I think you have to be away from home at Christmas to really appreciate those homespun songs. But hearing those songs also reminded me that I had little right to feel forlorn or dispirited during the times I was away from home at Christmastime – little right, that is, compared to my dad and his fellow members of the “Greatest Generation” who gave far more in their service to their nation than I ever hoped to give.
My dad – like many serving in the armed forces with him during World War II – served away from home nearly four years during the war, with phone calls home not even in the realm of feasibility. His parents had local party line phone service hooked up not too long before Dad went off to boot camp. Long distance phone calls from China where he ultimately served at the end of WWII were more science fiction than reality. He never once heard the voice of his girlfriend – my mom – during that four-year period of time, she never knowing month to month whether he was alive or dead.

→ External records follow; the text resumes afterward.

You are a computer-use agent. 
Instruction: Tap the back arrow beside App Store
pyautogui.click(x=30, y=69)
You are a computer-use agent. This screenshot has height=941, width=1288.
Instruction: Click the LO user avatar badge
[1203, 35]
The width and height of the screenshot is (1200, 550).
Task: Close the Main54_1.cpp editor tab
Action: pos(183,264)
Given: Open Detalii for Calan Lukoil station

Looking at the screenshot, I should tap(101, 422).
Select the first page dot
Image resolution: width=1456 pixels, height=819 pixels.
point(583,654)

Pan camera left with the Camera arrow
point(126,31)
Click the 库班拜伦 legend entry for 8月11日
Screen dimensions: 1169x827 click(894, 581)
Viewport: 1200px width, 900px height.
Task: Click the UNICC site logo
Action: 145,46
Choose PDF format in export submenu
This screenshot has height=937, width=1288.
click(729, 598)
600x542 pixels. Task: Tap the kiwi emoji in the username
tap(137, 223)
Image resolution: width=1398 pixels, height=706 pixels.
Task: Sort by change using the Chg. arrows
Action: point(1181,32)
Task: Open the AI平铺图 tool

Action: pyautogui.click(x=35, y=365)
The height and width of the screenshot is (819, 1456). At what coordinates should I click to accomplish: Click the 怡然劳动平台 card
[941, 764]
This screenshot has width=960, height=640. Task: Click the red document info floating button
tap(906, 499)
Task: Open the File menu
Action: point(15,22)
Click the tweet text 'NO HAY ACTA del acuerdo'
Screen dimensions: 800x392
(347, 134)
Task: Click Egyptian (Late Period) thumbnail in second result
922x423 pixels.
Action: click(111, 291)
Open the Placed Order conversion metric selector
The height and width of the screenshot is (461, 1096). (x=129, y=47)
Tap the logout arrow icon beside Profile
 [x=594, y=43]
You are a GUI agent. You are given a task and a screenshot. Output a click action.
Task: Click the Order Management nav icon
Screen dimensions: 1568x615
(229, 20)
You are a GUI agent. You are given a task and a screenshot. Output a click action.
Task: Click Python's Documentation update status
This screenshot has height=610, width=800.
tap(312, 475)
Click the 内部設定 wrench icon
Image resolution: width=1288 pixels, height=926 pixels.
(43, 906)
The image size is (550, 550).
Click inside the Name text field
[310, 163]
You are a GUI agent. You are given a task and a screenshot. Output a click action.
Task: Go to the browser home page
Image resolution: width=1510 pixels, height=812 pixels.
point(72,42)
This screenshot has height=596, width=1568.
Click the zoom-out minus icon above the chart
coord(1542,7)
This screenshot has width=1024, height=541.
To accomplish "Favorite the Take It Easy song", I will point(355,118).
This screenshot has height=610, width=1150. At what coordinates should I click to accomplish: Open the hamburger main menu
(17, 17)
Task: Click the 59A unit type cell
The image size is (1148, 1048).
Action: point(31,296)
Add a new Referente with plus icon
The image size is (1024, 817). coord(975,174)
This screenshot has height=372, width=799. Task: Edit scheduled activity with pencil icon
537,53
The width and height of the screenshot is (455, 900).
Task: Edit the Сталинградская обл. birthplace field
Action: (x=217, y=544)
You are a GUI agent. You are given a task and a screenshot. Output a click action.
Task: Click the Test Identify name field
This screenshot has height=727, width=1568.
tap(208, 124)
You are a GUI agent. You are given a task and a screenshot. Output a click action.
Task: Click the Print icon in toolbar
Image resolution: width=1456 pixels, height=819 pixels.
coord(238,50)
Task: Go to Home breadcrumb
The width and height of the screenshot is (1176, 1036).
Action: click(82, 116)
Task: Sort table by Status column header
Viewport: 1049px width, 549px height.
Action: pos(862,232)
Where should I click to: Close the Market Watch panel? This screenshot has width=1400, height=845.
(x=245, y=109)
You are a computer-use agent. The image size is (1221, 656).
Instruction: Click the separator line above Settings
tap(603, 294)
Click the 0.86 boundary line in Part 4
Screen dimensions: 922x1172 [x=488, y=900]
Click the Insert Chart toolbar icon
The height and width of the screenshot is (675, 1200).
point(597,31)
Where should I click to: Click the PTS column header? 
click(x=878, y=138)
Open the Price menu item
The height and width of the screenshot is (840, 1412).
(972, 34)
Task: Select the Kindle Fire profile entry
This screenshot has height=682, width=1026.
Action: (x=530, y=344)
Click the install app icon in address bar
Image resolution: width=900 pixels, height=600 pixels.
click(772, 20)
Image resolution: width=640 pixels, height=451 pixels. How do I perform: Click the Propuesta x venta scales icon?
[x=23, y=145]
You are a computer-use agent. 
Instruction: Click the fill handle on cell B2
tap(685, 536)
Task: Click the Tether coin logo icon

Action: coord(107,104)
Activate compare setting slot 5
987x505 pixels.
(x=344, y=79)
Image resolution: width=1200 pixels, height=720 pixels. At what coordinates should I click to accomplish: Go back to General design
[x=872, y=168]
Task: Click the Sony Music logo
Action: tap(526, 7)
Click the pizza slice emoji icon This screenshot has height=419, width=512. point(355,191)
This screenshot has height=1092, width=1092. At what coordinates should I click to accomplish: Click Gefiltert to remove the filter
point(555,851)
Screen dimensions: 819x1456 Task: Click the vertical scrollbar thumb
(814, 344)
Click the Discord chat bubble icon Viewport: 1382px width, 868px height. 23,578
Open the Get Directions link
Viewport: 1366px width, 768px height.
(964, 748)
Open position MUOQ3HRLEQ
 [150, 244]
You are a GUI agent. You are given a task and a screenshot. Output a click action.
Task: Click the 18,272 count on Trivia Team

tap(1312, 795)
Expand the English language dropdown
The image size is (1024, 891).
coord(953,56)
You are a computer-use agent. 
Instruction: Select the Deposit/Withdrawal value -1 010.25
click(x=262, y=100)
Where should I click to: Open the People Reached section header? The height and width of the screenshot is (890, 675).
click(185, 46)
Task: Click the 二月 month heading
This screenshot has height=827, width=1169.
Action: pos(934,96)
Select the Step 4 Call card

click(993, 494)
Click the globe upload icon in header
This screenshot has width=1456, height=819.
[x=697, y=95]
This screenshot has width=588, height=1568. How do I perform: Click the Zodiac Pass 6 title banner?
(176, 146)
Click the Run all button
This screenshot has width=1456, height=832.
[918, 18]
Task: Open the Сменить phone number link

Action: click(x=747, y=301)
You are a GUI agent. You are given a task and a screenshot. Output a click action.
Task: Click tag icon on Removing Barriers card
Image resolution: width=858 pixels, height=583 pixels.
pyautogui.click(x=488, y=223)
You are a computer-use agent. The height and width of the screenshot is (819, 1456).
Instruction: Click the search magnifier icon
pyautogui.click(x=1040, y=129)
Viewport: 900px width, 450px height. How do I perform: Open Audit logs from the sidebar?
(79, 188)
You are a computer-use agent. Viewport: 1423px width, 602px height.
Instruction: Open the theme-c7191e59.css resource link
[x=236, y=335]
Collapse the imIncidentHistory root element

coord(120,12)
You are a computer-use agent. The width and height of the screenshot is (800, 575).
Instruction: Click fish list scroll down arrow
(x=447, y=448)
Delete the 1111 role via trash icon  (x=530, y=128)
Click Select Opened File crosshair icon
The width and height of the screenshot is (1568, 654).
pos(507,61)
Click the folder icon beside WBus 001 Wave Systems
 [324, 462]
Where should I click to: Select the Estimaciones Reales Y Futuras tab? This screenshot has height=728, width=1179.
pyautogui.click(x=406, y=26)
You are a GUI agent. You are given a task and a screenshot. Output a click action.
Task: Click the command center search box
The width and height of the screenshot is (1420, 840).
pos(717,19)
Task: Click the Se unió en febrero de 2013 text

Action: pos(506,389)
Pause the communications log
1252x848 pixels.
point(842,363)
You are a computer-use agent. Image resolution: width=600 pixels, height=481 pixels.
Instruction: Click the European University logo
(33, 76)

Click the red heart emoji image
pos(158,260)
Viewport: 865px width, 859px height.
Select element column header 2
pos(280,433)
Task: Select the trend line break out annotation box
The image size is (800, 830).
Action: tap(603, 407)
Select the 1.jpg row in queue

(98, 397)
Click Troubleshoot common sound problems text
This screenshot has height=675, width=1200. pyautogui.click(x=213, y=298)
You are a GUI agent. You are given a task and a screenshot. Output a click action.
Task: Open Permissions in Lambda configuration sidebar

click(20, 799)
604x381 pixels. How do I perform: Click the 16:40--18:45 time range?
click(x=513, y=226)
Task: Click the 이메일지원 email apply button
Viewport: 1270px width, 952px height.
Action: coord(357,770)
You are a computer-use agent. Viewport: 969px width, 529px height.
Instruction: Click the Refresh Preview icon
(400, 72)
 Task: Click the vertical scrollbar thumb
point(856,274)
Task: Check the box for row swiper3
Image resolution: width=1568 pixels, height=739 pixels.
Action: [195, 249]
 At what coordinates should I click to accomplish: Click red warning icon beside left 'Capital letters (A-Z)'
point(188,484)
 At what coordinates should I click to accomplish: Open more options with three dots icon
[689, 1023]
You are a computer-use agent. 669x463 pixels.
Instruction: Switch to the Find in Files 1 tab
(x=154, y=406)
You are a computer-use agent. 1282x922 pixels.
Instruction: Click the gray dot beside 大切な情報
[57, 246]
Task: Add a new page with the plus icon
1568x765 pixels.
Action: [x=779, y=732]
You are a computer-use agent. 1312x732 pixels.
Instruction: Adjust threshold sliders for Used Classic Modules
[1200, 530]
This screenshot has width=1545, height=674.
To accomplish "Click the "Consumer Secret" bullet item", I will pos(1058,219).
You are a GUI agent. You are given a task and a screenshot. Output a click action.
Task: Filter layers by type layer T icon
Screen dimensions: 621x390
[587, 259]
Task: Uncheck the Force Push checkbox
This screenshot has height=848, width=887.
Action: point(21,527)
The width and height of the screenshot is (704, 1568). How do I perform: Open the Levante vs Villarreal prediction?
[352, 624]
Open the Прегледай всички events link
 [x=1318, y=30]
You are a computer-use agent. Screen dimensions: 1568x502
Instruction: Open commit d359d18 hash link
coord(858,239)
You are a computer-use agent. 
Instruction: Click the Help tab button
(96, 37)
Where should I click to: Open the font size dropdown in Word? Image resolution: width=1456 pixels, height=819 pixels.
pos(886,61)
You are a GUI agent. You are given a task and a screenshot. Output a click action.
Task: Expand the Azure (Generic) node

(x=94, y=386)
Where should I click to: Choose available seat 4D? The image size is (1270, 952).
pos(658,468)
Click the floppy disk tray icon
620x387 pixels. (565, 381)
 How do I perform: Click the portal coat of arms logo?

While forlornly standing integrity watch on Christmas Eve in 1979 – ensuring the aircraft on the flight and hangar decks were firmly secured – I had little reason to feel sorry for myself compared to my mom’s and dad’s experiences during WWII. Yet those Christmases away from home and my own infrequent communication while deployed aboard the USS Iwo Jima instilled in me – amongst other things – emotion and gratitude for popular Christmas songs that cannot really be appreciated until you can only hear your baby girl’s voice on the phone from thousands of miles away.